As far as efficiency all the plants are doing good. I also have the same CFLs on my terrarium for over a year and the tank looks great. My bormiliads and irises have new growth all the time. I can contribute 100% of the plant health to the lights because both tanks get 0 sunlight.

Im not arguing your point just saying in some cases(like mine) that work fine.

And to FunnyTrash, i didnt buy the cheap ones with the cardboard. Its a metal socket with a thick heavy rubber liner around it.


----------



## Newt (Apr 1, 2004)

It does not look like it is grounded. National Electric Code (NEC) requires this for metal reflectors and/or housings. It in no way looks waterproof; the socket or the wire connectors and you have it over open water.

*Make sure its on a GFIC so it cant burn the house down.*


----------



## pepetj (Oct 2, 2008)

I used 4" diameter high pressure grade PVC cut through its length and placed CFLs in it. I built at least two 30"L and two 36"L lamp units this way. I ran two of those DIY lamp for six months in 12-14 hours of lights on per day and one in particular (not painted) I let run 24/7 (not over a tank of course). I used several CFLs of different wattage to monitor the long term effect of heat in the PVC.

27W-21W created a dark "burn" mark while 20W and below did not. I posted about it in another forum (look for reply #22 "Fire Hazard" in page 2) I would monitor that lamp unit just in case.

Find the thread I refer to here:
http://www.fishlore.com/fishforum/diy-do-yourself/48679-easy-diy-pvc-lighting-upgrade-2.html

There is a fire hazard that should not be minimized. I replaced all CFLs with T8 and T5 (normal output) without problems. I did try High Output lamps in these DIY lamp assemblies but today I rather use only normal output in them.

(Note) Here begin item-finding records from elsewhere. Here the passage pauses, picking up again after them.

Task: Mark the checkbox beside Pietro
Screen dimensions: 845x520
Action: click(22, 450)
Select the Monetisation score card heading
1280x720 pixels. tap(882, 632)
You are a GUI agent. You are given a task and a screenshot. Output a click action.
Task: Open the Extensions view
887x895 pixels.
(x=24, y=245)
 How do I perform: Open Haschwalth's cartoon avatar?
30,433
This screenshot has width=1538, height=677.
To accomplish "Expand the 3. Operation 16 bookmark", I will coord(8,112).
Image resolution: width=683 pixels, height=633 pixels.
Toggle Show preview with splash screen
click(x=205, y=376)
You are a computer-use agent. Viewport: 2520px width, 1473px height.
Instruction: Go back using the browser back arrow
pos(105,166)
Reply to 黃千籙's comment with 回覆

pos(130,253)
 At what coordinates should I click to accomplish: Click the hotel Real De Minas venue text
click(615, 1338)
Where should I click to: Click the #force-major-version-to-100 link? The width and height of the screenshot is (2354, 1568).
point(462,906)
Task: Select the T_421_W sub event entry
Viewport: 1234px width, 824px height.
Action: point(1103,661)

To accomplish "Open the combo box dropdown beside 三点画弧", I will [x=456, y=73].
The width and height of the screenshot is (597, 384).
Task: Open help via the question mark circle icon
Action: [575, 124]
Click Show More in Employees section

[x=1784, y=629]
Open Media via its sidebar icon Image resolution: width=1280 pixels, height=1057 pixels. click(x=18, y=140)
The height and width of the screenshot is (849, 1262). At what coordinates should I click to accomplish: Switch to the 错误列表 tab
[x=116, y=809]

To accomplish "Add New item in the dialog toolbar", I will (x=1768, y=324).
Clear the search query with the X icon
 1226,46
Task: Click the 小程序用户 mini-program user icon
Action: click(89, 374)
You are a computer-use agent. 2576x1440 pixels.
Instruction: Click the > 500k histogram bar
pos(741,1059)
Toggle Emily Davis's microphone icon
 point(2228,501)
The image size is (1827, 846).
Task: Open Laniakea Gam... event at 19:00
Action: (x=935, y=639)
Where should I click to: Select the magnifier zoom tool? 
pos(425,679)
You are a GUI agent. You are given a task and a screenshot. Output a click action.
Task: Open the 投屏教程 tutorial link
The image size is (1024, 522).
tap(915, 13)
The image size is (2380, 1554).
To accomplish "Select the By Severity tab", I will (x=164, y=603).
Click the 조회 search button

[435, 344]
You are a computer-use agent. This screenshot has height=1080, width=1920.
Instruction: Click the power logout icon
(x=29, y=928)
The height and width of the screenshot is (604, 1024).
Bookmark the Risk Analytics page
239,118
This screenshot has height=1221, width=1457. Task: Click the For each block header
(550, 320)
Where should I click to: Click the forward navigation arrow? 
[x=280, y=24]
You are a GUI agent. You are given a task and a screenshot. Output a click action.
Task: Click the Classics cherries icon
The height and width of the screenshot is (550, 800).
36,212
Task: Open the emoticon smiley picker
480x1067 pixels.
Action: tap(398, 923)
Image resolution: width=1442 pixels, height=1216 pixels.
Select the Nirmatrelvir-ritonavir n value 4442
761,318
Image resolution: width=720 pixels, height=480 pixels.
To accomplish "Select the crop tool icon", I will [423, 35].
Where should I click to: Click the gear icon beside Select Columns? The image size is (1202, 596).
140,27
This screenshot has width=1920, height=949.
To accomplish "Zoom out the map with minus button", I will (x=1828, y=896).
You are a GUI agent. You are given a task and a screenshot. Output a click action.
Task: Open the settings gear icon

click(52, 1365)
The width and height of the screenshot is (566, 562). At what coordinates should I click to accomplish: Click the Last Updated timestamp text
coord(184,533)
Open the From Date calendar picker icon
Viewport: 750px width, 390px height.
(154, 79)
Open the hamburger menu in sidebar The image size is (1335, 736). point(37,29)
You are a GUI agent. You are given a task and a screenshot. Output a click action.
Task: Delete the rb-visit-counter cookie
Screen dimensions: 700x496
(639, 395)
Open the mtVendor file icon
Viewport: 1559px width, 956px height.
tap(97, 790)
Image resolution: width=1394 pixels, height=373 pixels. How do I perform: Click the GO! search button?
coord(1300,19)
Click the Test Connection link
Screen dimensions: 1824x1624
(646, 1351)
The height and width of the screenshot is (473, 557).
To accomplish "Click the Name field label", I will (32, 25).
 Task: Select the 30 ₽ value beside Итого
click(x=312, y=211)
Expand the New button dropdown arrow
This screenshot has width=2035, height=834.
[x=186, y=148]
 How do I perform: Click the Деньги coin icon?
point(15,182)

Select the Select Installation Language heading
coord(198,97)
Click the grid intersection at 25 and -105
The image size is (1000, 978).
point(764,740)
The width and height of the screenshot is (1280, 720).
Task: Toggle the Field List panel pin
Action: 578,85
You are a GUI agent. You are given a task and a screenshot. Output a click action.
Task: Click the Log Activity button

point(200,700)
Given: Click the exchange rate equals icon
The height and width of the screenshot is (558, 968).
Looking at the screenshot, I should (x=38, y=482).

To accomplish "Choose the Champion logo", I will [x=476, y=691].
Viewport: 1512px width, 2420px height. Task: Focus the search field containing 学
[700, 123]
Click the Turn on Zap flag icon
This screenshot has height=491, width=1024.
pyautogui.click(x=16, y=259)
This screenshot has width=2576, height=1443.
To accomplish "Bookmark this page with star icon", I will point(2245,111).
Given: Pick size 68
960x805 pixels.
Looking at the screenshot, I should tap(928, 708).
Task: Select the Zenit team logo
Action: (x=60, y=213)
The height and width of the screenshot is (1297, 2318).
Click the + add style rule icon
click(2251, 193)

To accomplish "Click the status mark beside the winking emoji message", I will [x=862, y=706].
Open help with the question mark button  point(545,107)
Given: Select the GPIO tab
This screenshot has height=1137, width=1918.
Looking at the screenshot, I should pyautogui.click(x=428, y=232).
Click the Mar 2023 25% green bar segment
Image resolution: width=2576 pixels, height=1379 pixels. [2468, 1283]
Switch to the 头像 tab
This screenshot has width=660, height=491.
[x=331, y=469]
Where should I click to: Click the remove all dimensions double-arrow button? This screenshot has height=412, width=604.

The quality of light of CFLs decays quite rapidly with the use given in planted tanks (12 hours of on time per day) due to the high re-strike of CFLs. I had to replace lamps every 6 to 8 weeks due to poor plant growth. The CFL will emit light but not in fair quantity for photosynthesis and that makes CFL not cost effective unless you're trying to buy some time until a better lamp is in place (like linear T8 or T5 with a remote electronic ballast).

Pepetj
Santo Domingo


----------



## RickRS (Dec 20, 2010)

Newt said:


> *Make sure its on a GFIC so it cant burn the house down.*


While a Ground Fault Interrupter is excellent protection against death from accidential shocks, it is possible for a CFL, and any other fixture for that matter, to overheat and catch on fire without tripping a GFIC or a regular circuit breaker.


----------



## Newt (Apr 1, 2004)

That may be partially true but my comment was based on the non-waterproof fixture being exposed to open water and condensation. As soon as the GFIC senses an imbalance between the hot and neutral it trips off.


----------



## ashaf22789 (Apr 16, 2011)

Every outlet in out house is on a GFI. While i do like my little DIY it does make me a little nervous and a $50 lamp is a little cheaper than a house. I have seen AMAZING growth in the tank since i set it up but do plan on updating the fixture eventually.

While it is not waterproof it is 2-3'' off the water and doesn't gather any condensation. Im also not worried about the fixture too much because it seems to hold up to the heat just fine(2weeks @ 12hour light cycle) with no warping or discoloration.


----------



## poly-sperm-ahhh (Jan 28, 2011)

I have all of those types of lights mentioned above and do not have issues with any of them. the only one that seems to have issues is me! ;0)


----------